● Instructions to follow
In the article on Miami's sick season, can you rewrite the part that begins at "Allergies, fever and" and stops after "of the year.", swapping "the common cold" for "stomach bugs"?

● Selected text

--------------------------------

Health & Fitness

Miami, you are sick. Watch out for sniffling, sneezing and wheezing

Allergies, fever, and the common cold are going around in the Miami-Fort Lauderdale area.
Allergies, fever, and the common cold are going around in the Miami-Fort Lauderdale area. File

Hey, Miami, we’re headed for sick season.

At least that’s what Sickweather, an app that maps our maladies, is telling us. So load up on Vitamin C and get those precious eight hours of Z’s.

Allergies, fever and the common cold are going around in the Miami-Fort Lauderdale area, according to the app, with near peak flu activity around the country as children return to school and parents settle down for the first full work week of the year.

Even with this warning, Florida is still doing better than most. Sickweather has seen higher than typical flu reports in the states of Washington, North Dakota, Alaska, Nevada, Utah, Oregon, Ohio, California, Massachusetts and Oklahoma.

Sickweather, which launched in November 2011, uses a “heat map” to show where in the U.S. social media users are reporting cases of fever, allergies and colds. It gets this information by scanning social networks, including Twitter and Facebook.

--------------------------------

● Supplied material
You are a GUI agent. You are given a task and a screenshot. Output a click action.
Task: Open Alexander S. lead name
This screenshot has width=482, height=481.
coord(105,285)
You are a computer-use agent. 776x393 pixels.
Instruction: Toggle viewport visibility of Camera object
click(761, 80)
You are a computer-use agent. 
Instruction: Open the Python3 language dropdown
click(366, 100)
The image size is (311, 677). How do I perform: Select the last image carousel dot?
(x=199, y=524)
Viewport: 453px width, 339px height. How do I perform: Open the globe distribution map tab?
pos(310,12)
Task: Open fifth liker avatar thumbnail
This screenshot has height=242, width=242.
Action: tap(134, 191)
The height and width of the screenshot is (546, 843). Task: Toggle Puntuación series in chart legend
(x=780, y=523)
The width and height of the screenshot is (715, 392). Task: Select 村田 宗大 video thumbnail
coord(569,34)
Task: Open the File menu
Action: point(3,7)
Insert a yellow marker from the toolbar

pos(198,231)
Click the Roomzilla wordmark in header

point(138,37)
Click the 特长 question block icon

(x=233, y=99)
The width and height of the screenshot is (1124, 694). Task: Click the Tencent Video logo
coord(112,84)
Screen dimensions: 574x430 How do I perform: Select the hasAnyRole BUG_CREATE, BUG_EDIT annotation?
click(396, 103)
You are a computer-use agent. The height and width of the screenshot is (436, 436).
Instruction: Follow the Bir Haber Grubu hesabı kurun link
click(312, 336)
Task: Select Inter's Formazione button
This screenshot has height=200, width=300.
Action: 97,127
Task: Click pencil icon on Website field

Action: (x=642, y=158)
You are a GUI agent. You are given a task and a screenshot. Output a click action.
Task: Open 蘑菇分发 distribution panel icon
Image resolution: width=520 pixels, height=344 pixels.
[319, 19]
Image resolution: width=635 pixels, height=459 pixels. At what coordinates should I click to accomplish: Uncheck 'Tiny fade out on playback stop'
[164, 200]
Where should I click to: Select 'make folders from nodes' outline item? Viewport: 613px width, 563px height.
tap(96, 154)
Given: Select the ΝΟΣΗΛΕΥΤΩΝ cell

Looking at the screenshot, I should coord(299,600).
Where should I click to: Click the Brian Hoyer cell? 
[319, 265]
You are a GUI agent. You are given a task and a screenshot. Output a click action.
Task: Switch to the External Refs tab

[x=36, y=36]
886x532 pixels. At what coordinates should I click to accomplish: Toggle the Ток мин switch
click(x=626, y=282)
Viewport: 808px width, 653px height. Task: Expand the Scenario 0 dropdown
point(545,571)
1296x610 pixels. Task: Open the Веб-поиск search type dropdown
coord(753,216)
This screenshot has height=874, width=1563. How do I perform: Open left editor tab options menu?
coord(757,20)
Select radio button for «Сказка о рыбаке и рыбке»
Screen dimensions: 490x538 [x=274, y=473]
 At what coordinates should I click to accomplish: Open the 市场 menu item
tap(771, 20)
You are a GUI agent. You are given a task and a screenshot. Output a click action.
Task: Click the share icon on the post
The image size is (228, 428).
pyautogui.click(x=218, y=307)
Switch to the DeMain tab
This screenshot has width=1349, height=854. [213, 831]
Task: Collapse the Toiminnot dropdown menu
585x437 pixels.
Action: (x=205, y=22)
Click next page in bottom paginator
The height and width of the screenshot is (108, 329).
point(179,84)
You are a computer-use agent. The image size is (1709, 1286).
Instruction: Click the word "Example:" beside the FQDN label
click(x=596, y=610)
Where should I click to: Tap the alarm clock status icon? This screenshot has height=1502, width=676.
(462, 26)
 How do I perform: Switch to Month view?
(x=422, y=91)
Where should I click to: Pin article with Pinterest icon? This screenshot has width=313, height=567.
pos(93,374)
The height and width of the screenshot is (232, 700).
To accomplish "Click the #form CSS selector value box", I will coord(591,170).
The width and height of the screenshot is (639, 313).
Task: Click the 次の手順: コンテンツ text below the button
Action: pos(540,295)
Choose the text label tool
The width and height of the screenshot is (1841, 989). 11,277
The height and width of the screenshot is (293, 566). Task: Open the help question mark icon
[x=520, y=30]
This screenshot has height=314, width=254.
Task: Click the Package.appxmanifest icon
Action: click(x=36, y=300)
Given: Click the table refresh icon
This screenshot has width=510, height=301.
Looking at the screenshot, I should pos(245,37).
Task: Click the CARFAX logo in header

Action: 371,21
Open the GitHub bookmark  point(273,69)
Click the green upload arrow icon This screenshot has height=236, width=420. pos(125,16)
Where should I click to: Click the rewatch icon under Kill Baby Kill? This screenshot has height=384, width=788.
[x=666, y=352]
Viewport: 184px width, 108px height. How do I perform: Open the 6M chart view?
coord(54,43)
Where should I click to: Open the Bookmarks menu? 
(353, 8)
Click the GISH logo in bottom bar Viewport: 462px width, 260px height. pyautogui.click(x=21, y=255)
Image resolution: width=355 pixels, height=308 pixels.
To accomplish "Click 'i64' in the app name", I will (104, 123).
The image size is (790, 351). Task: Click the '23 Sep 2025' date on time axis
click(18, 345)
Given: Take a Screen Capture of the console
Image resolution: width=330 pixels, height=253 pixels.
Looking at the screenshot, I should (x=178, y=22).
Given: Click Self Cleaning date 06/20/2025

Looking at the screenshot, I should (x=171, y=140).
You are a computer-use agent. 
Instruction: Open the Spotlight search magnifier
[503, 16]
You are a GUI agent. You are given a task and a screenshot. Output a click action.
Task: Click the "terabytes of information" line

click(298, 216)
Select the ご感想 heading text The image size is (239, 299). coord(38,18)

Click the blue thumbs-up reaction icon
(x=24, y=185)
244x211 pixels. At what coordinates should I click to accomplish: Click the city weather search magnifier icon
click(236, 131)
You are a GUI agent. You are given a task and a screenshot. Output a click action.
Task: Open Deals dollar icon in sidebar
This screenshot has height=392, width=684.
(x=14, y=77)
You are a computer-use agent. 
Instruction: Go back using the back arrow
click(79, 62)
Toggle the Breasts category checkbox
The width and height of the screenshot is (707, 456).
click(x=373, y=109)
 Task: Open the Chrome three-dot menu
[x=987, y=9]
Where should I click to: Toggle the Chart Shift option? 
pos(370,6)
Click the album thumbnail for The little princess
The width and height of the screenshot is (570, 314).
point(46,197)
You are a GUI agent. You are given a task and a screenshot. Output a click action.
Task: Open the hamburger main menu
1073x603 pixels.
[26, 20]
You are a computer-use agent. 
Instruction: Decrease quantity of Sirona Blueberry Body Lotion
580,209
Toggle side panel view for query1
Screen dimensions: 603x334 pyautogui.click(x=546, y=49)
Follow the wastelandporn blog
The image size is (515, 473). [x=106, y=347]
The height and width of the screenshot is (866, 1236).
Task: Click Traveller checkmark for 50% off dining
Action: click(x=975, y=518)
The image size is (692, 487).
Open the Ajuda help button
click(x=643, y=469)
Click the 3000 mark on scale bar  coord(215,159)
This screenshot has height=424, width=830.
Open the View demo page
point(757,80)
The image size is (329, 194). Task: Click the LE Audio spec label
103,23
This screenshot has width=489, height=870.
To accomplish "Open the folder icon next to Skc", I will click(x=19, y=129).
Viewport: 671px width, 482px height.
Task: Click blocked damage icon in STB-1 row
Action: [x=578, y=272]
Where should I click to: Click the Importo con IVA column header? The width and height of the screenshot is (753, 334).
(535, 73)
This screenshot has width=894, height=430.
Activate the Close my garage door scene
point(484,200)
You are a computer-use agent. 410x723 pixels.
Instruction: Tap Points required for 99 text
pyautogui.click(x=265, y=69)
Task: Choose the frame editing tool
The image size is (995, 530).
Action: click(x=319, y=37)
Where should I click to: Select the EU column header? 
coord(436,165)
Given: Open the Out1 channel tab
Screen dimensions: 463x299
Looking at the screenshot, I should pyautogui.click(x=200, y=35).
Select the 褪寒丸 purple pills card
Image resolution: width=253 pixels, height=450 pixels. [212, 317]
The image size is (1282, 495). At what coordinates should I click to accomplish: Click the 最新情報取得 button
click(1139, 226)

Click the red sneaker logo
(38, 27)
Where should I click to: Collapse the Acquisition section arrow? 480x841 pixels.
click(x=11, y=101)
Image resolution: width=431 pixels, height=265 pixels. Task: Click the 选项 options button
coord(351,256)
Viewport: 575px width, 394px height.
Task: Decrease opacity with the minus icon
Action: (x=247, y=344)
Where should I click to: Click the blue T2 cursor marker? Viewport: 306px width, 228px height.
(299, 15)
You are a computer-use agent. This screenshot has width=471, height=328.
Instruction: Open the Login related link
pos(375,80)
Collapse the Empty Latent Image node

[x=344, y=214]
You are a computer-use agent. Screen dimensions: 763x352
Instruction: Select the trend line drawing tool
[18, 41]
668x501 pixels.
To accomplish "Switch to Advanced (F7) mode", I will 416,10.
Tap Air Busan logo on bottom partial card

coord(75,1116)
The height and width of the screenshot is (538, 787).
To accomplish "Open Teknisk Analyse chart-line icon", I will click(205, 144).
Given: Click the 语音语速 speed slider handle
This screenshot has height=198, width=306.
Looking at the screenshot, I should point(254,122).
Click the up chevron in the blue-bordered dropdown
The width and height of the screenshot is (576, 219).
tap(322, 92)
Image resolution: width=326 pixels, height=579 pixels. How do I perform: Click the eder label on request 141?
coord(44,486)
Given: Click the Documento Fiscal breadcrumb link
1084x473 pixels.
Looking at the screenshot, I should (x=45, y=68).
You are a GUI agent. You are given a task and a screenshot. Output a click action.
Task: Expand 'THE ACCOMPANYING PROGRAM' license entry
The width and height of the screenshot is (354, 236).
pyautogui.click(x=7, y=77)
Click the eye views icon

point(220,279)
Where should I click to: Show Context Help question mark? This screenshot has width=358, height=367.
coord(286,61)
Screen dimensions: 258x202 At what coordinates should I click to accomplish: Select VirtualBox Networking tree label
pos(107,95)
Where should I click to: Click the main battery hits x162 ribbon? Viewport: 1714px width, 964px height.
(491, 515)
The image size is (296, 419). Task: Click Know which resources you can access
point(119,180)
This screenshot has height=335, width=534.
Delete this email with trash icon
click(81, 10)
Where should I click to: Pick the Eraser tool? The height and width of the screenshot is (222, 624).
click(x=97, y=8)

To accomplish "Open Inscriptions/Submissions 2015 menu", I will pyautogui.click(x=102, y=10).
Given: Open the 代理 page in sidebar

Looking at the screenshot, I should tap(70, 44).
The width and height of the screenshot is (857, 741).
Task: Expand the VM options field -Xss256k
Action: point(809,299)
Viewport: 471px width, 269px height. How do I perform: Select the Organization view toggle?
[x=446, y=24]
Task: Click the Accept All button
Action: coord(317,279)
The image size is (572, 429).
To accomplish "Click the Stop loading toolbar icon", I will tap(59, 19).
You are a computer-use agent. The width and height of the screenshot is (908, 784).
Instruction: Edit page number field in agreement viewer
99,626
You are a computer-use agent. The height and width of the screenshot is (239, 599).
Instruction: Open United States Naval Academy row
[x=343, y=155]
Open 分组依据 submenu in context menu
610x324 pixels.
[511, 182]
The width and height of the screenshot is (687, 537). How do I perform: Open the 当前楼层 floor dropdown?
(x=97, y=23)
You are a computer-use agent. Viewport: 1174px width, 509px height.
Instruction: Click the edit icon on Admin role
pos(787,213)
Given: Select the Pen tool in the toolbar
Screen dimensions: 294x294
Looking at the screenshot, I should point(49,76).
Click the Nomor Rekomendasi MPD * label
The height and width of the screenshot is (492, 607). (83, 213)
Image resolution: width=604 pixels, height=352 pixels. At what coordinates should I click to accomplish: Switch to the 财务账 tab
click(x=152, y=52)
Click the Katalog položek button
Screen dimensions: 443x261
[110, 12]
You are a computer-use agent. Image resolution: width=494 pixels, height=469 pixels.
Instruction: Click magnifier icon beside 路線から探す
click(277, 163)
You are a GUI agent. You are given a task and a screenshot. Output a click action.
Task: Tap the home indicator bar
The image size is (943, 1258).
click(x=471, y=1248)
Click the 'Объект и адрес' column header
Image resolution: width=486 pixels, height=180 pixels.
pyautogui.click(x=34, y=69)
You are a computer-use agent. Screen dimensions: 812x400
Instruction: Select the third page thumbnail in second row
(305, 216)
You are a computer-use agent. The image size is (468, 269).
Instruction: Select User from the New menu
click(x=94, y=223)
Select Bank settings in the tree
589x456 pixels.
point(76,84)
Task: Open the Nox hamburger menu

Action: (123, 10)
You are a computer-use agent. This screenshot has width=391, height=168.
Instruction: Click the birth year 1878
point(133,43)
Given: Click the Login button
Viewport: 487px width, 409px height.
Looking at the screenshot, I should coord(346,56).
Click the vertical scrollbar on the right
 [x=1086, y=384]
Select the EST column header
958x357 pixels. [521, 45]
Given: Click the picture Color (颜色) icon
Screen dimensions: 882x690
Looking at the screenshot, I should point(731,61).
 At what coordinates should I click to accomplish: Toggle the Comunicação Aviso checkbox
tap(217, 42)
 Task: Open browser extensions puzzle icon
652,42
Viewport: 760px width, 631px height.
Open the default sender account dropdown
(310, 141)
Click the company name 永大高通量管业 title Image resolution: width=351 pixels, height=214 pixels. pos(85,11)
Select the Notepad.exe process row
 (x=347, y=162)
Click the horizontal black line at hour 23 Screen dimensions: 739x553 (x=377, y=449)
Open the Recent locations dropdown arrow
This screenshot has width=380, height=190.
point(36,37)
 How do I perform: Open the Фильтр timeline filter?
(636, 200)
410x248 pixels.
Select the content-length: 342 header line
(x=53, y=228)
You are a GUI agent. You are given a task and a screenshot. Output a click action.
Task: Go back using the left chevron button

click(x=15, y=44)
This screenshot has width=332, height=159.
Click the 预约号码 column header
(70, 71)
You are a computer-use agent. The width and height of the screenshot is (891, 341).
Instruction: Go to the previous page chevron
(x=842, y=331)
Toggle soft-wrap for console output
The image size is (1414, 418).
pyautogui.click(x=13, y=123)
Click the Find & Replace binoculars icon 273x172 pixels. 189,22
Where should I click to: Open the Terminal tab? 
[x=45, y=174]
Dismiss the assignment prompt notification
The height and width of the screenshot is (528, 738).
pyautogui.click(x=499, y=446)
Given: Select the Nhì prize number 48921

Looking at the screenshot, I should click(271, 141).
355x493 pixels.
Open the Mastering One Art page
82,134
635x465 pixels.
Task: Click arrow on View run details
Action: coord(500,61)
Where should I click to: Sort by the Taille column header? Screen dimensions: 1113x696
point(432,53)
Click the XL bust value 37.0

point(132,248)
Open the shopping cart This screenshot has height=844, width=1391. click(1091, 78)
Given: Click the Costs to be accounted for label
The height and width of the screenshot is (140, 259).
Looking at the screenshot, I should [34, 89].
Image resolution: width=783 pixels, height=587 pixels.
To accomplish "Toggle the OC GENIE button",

--------------------------------

● The completed task
Allergies, fever and stomach bugs are going around in the Miami-Fort Lauderdale area, according to the app, with near peak flu activity around the country as children return to school and parents settle down for the first full work week of the year.